Starting from scratch even if everything is nearly the same since HA changes so fast it will clean out any conversions, backward naming standards etc.

I think the way my z-wave devices where named by default has changed 3 times since I have been using HA early on. HA migrated these names each time, but new devices show up differently. Also all sorts of deprecated stuff still in parts of my config etc.

I will probably be moving in the next year and plan to replace a lot of my BASE devices with more reliable options then layer in the old ones, or the old ideas with new devices.

I recently moved, and did not start over from scratch, as I had most of the same rooms/sensors/setup. It went well! I added in new rooms and sensors as necessary. I did recently move from the Nortek combined stick to a separate SONOFF 3.0 for Zigbee and a Zooz 800 stick for Z-Wave, which also went well, but left things named a bit oddly.

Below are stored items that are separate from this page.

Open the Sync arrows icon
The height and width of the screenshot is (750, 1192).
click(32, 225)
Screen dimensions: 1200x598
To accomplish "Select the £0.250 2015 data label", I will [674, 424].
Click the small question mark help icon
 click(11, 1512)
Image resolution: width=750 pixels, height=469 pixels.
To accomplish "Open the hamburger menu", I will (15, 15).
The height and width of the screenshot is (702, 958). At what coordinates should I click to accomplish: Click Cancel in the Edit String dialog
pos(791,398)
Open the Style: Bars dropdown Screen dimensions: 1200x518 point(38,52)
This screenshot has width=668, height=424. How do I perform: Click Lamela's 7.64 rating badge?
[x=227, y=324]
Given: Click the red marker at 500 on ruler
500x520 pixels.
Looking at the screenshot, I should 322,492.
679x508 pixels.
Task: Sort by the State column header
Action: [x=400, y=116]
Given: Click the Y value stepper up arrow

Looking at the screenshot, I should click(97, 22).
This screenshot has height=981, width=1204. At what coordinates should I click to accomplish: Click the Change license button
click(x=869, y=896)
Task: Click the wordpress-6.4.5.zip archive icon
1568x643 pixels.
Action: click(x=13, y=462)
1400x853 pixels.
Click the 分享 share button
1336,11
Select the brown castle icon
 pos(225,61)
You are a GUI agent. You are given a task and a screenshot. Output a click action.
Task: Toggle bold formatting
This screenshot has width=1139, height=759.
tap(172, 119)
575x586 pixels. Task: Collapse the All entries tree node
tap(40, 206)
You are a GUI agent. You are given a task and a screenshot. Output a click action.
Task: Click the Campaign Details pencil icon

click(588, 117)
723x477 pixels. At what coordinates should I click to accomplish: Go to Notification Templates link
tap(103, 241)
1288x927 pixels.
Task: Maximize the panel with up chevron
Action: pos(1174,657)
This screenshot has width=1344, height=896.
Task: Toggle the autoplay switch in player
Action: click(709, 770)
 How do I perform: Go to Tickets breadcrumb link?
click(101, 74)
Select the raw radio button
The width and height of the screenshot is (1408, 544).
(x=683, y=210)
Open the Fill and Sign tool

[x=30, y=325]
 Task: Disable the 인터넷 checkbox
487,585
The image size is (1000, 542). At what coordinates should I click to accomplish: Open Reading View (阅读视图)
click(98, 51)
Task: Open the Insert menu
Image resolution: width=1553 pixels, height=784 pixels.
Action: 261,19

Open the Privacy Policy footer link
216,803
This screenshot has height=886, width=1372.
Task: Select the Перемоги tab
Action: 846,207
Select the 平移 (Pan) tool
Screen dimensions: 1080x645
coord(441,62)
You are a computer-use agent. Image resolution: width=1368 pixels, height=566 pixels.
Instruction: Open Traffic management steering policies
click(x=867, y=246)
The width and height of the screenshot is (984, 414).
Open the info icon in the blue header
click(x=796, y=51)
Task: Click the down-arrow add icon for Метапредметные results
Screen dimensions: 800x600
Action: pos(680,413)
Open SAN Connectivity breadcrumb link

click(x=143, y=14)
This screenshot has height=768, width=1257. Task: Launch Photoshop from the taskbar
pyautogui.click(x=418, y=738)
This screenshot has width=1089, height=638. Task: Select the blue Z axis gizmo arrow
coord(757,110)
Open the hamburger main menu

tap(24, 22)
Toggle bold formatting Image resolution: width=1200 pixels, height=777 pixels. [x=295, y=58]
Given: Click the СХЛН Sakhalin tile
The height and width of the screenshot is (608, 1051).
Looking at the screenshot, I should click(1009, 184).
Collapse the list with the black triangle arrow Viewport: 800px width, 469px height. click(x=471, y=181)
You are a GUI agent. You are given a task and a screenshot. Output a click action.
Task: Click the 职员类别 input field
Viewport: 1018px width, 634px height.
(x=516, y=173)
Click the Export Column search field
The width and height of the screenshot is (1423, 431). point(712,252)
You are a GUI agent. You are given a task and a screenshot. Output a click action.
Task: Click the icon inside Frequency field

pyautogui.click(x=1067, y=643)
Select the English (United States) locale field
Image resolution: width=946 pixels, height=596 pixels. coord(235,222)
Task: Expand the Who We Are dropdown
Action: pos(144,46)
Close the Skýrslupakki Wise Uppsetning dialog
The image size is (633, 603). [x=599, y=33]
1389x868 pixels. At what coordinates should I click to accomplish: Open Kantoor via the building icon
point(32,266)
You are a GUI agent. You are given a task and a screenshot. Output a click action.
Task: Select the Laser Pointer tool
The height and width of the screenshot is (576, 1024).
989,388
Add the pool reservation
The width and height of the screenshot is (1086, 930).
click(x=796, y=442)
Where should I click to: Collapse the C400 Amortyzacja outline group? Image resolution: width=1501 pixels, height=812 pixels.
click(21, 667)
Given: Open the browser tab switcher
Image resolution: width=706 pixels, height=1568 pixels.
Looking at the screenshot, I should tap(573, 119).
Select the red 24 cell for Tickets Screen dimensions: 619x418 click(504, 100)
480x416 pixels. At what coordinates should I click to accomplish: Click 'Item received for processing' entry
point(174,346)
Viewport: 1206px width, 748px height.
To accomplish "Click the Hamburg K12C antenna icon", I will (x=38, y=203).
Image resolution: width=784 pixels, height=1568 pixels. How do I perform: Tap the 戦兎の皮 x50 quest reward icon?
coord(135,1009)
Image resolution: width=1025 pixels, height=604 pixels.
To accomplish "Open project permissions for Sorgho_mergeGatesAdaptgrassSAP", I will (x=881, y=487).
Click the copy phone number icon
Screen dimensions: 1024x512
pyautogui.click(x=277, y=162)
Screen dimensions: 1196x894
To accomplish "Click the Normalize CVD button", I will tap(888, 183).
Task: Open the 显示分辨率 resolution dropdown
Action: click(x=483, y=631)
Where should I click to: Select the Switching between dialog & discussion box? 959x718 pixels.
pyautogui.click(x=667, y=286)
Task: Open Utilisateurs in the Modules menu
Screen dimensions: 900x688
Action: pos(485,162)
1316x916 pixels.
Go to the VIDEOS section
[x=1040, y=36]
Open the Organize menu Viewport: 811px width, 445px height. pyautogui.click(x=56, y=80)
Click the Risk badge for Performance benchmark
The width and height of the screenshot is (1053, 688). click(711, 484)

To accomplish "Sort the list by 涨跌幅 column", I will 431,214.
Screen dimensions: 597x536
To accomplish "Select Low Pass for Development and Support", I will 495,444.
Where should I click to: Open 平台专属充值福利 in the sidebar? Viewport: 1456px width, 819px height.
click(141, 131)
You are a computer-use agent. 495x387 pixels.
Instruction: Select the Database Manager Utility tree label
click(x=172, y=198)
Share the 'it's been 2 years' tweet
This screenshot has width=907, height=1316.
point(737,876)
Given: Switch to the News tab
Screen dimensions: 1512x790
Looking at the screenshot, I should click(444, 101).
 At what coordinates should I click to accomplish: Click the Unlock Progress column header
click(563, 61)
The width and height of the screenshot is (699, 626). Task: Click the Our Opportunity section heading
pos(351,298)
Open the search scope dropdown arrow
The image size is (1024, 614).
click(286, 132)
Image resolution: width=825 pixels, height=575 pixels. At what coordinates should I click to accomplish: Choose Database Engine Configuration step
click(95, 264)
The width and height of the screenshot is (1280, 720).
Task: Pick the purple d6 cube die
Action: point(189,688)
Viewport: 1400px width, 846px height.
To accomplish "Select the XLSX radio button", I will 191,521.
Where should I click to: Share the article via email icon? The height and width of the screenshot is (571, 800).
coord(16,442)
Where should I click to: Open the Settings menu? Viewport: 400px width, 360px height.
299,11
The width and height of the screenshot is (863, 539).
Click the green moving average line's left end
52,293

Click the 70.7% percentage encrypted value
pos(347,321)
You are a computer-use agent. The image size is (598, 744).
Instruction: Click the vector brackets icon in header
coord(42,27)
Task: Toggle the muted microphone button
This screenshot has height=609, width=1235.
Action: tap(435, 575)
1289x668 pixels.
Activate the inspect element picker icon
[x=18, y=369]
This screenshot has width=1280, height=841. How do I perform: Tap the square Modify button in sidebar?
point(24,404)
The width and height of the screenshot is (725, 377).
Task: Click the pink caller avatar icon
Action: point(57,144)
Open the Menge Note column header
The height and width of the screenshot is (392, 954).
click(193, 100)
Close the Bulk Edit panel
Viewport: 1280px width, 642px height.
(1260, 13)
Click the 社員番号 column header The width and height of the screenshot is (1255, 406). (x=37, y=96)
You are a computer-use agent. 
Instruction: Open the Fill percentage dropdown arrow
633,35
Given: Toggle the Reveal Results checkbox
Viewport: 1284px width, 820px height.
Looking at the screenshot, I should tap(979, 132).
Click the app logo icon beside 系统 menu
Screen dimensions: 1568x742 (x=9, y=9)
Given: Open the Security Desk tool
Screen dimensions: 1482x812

Reading some of the other comments about how often they blow out their environment makes me think maybe I should!

i went from an apt to a house and debated this. i did not start from scratch. i had to move some devices to different areas, but a lot of the same automations i liked i was able to move over and just change some devices. my dashboards changed of course to accodate a different space but naming of things was still familiar, all the add ins, and other stuff was still there, just a lot less to have to set up again.

for me there’s a ton of little things that probably i would have to re-learn to set up, easier just to leave it be and move it around to whatever new room it needs to be in.

[–] TimeSquirrel@kbin.social 1 points 1 year ago* (last edited 1 year ago)

I blow away and redo my instance once every 6 months or so, because it gets cluttered with entities and settings and things that I'm constantly messing with and adding/removing (especially testing homemade ESP32 devices, I have like 12 ghost entities in there from that right now). It should't take you more than a couple hours even with a large amount of devices.